To były już trzecie zawody z cyklu grand prix Mińska Mazowieckiego w tenisie stołowym. Poprzednie zostały rozegrane jeszcze w roku ubiegłym. Do stawania w szranki tej dosyć popularnej dyscypliny sportowej nie trzeba specjalnie zachęcać, co zresztą widać po liczbie zawodników.
Walka przy stołach
Mińska Piątka gościła zazwyczaj około 20 uczestników, jednak ostatnio frekwencja została poprawiona, ponieważ przy stołach zjawiło się aż 26 miłośników ping-ponga. Co organizatorzy uznali za duży sukces. Zawodnicy startowali w dwóch grupach - teoretycznie słabszej i lepszej. O zakwalifikowaniu do jednej z nich decydowały wyniki z poprzednich rozgrywek. Nie ma natomiast innych podziałów na kategorie.
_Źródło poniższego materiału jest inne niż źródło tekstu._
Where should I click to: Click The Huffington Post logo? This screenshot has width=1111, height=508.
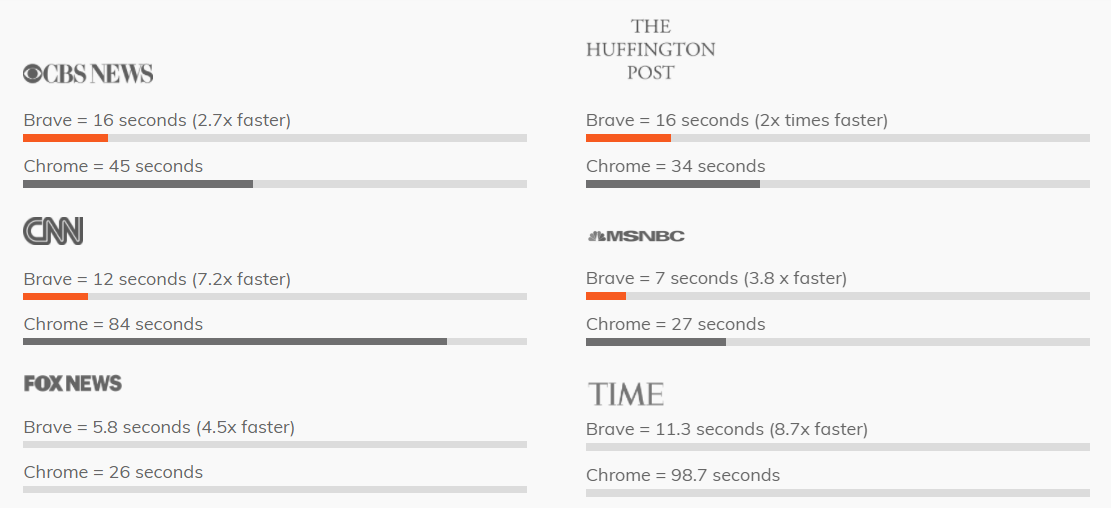650,50
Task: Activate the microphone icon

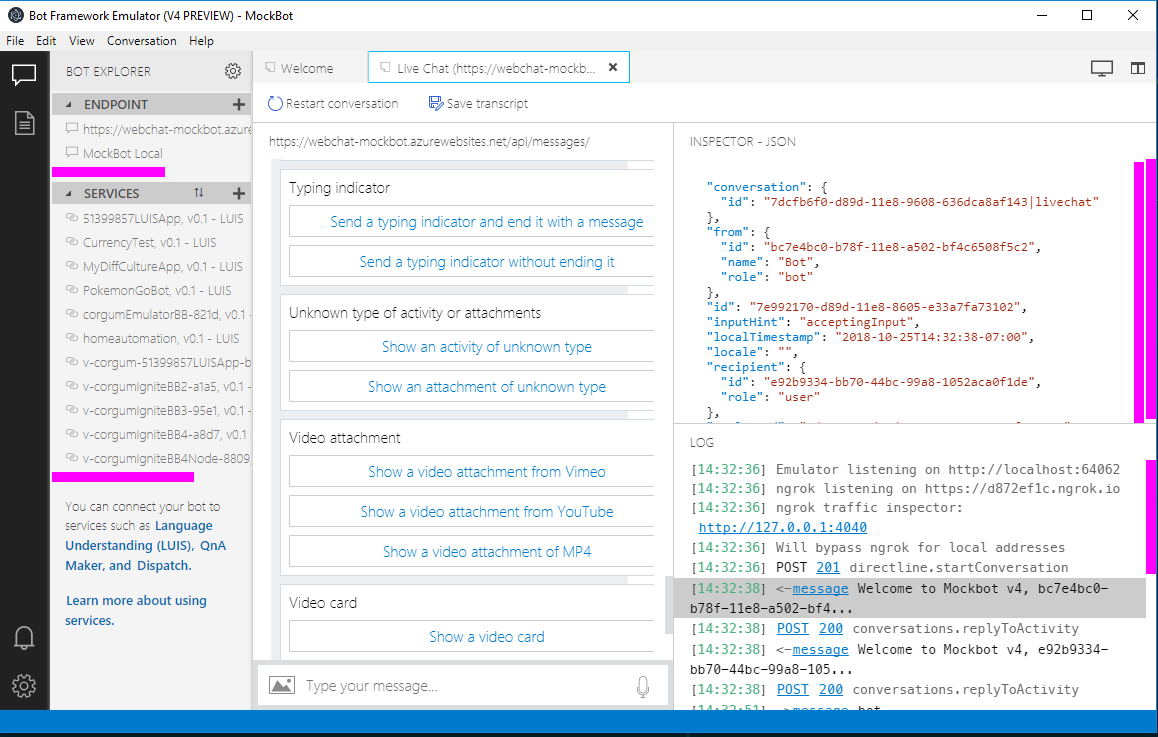Action: coord(641,684)
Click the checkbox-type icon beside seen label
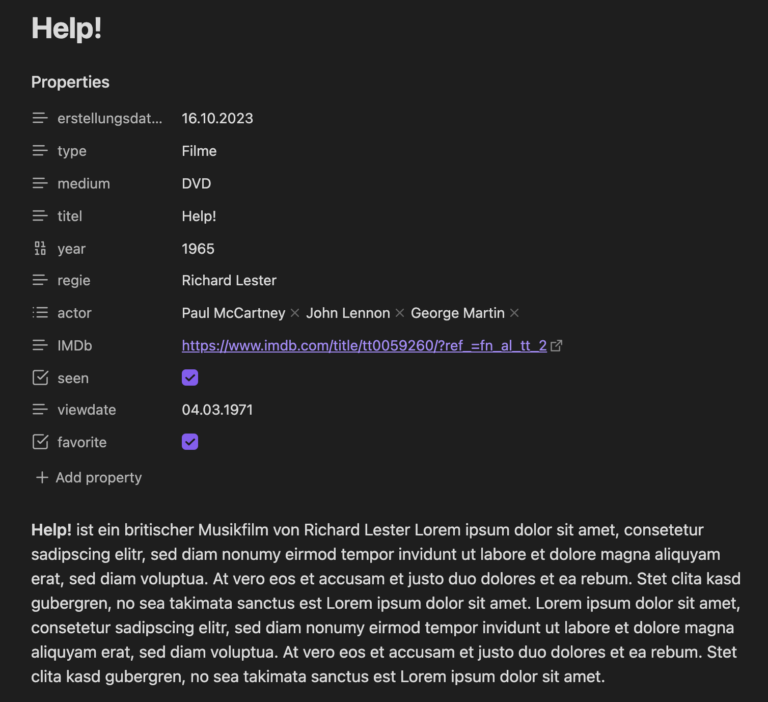Screen dimensions: 768x702 (40, 378)
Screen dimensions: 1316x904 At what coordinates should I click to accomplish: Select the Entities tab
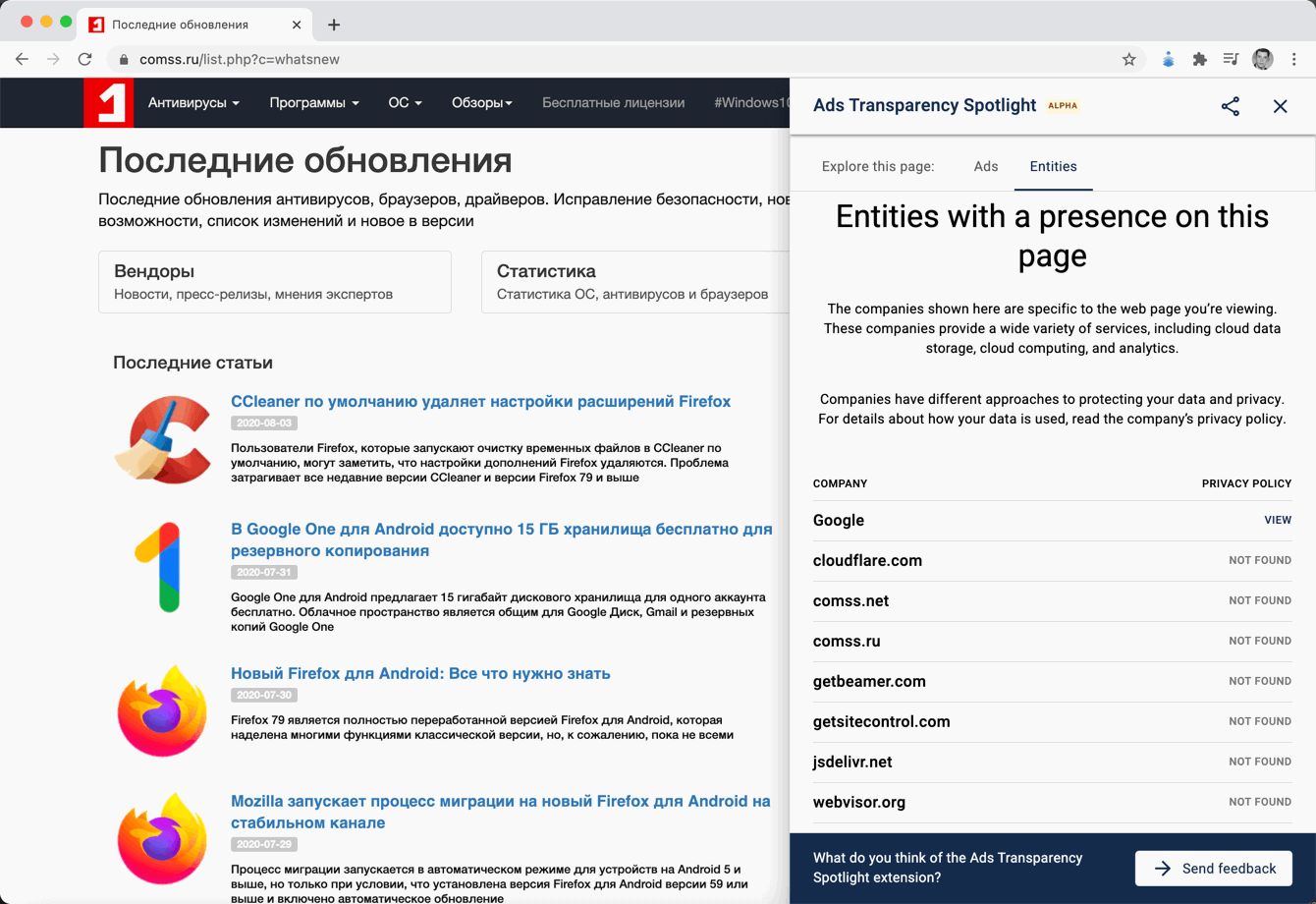(x=1053, y=167)
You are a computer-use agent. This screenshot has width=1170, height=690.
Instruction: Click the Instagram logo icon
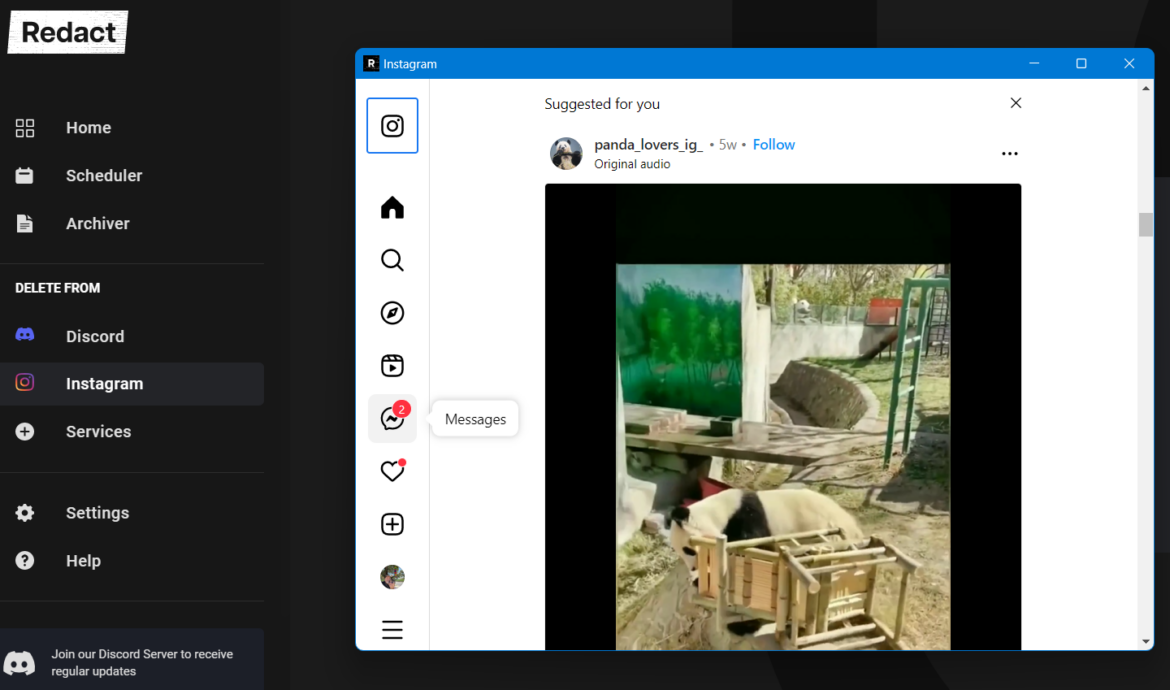point(392,125)
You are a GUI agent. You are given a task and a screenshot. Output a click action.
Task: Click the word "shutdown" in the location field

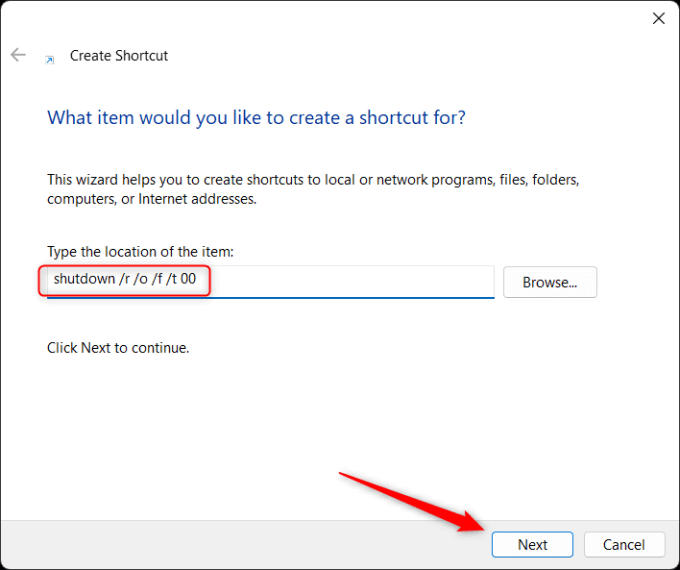(84, 279)
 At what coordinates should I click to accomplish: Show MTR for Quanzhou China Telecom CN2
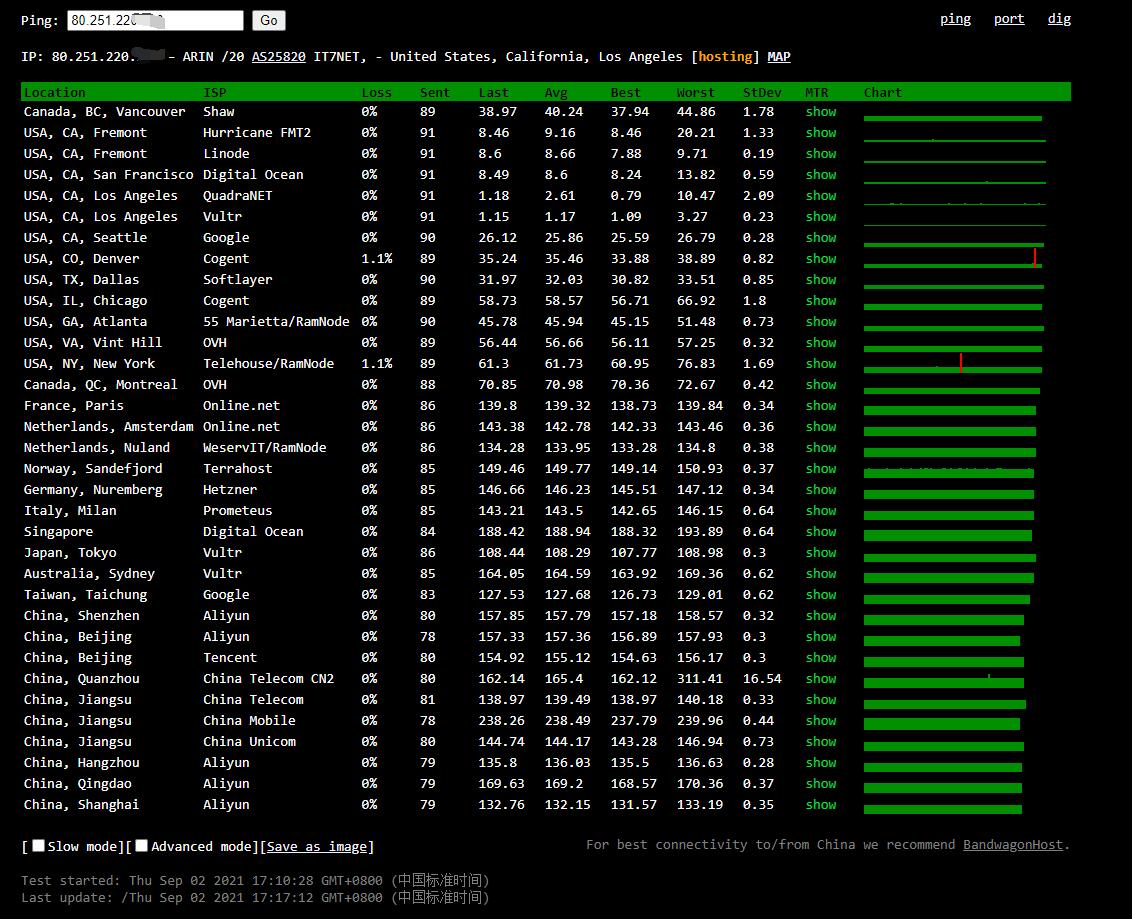click(x=820, y=679)
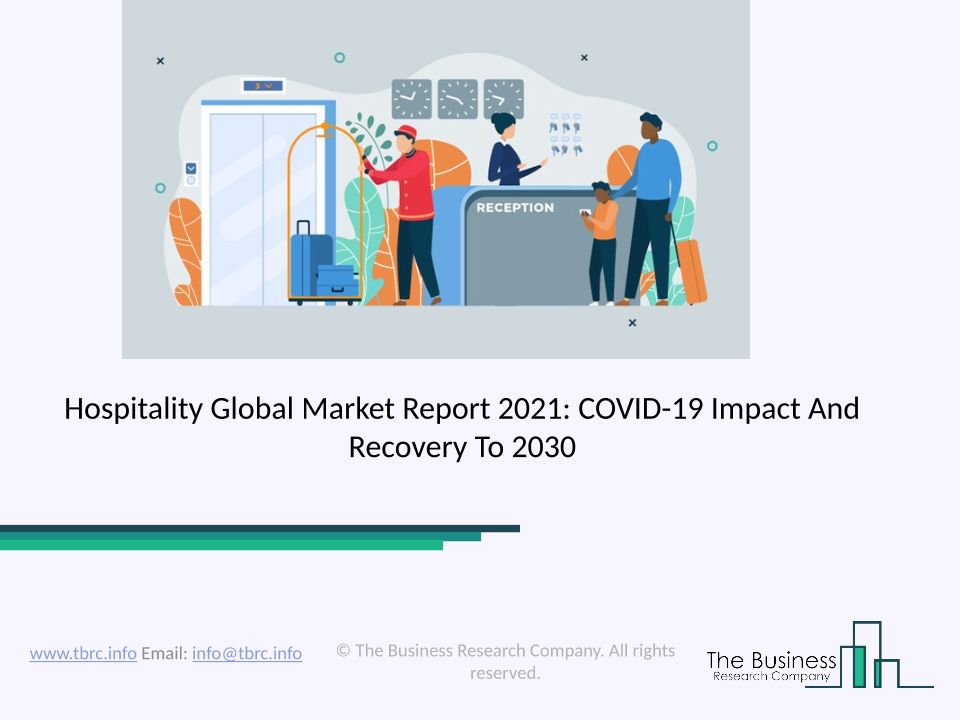Select the orange suitcase beside the guest

(690, 272)
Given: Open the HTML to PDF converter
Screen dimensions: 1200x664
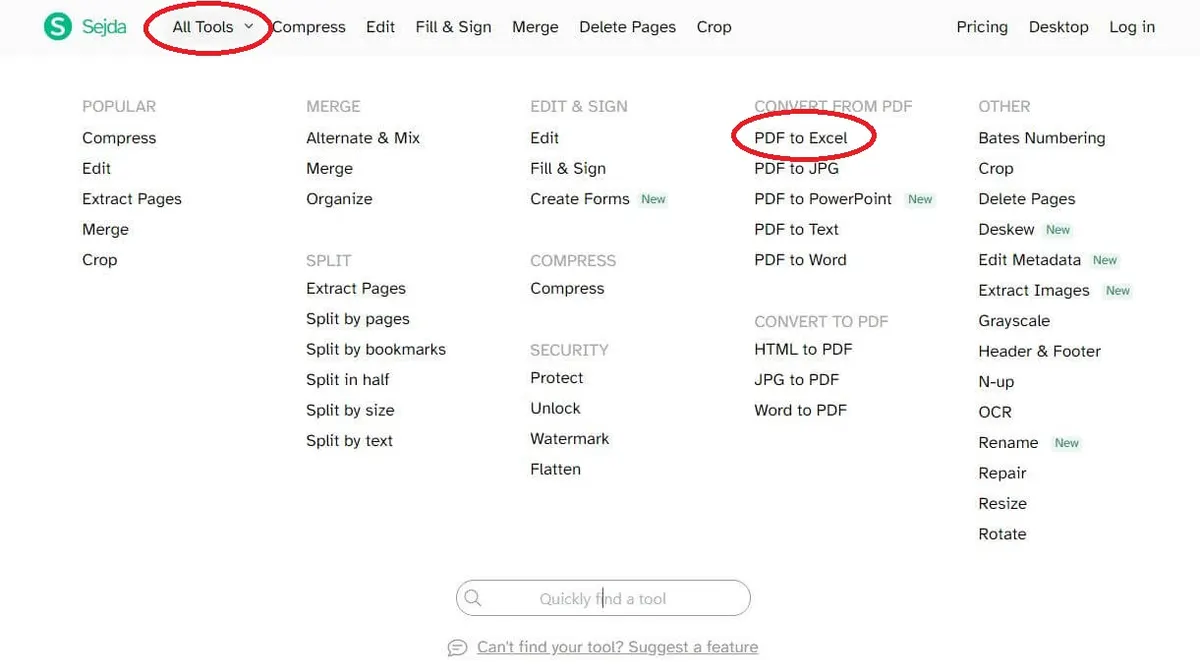Looking at the screenshot, I should coord(803,349).
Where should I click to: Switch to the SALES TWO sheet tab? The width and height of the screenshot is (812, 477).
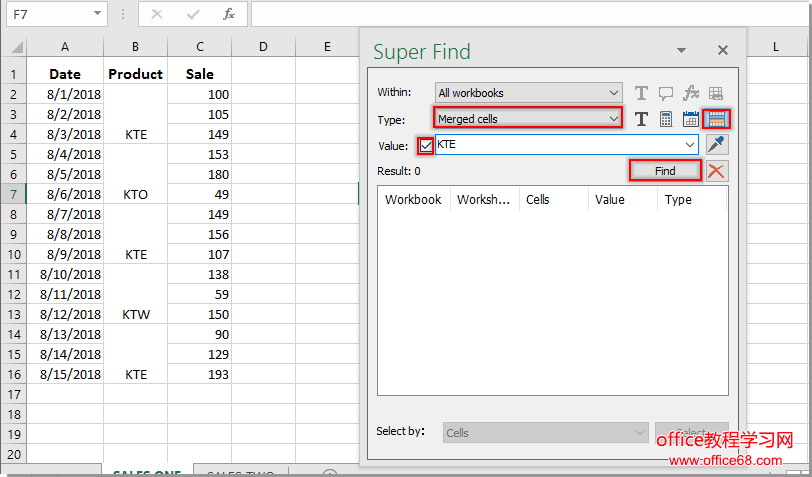(240, 472)
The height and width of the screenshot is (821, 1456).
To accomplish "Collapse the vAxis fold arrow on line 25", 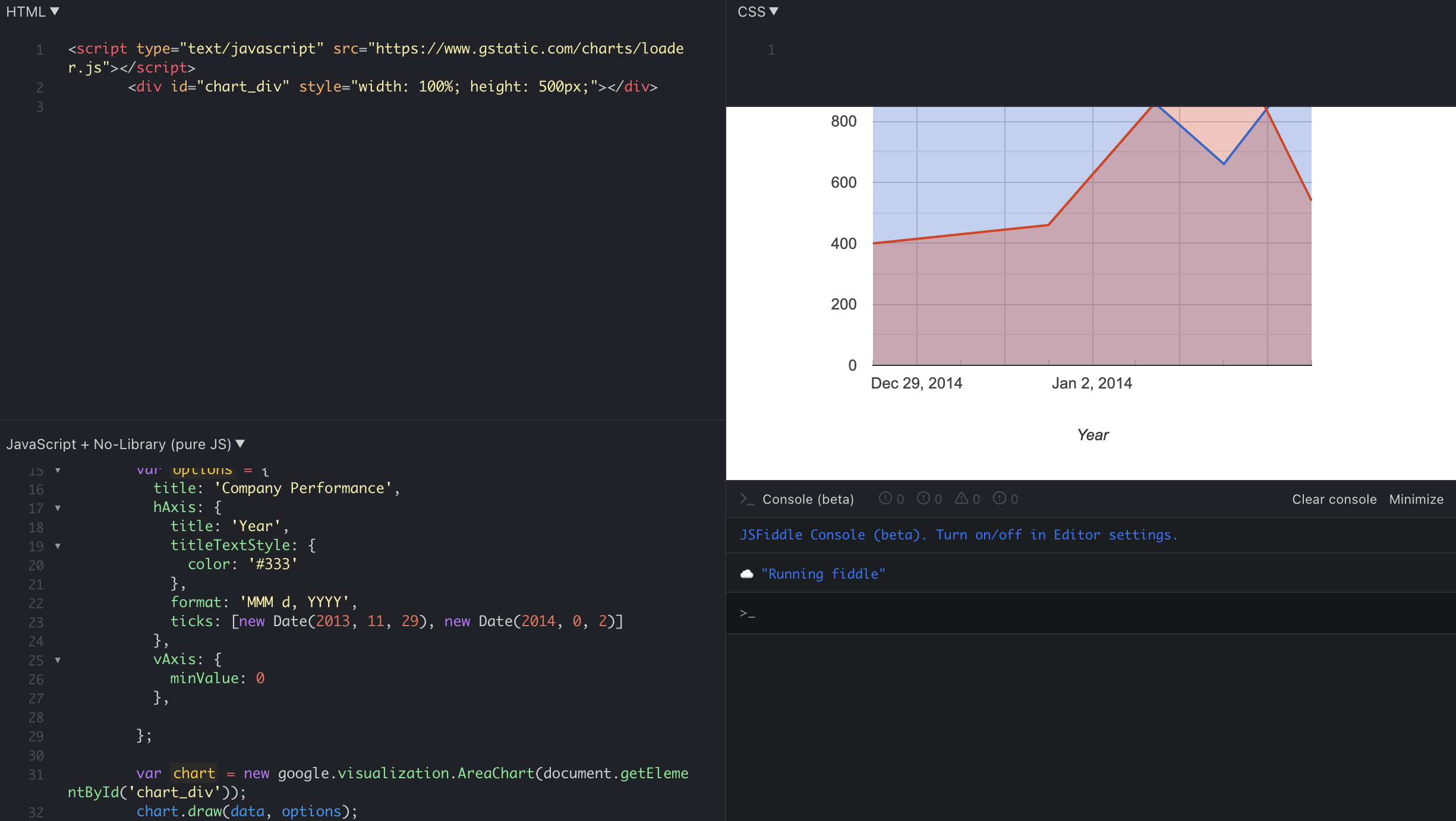I will (x=58, y=660).
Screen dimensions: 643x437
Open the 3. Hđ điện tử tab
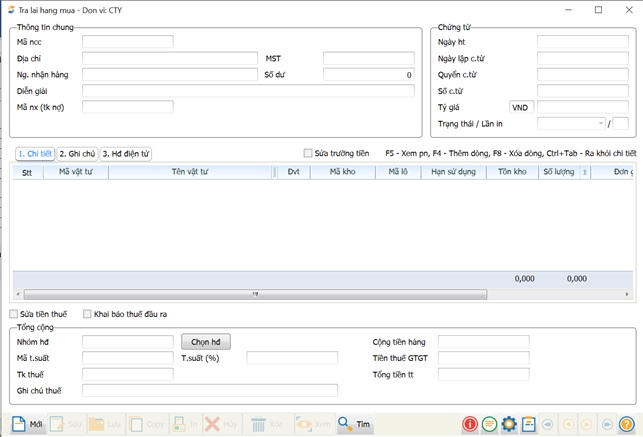(x=126, y=154)
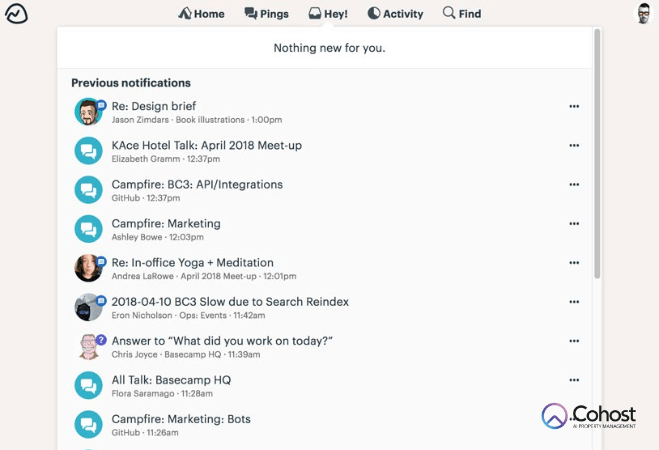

Dlatego walczą ze sobą zarówno amatorzy, jak i grający na co dzień w ligach, kobiety i mężczyźni. Każdy z graczy zbiera punkty, które zadecydują o końcowej lokacie. W sobotnich rozgrywkach pierwsze miejsce zajął Damian Wróbel, za nim uplasowała się Aneta Janisiewicz, potem kolejno: Mateusz Majszyk, Anna Osińska, Zbigniew Prokurat i Mariusz Cabaj oraz Stanisław Trzpioła i Bartek Jaworski. Przed nami jeszcze 2 zawody oraz kwietniowe Mistrzostwa Mińska Mazowieckiego jako podsumowanie całego sezonu, wtedy też zostaną rozdane nagrody.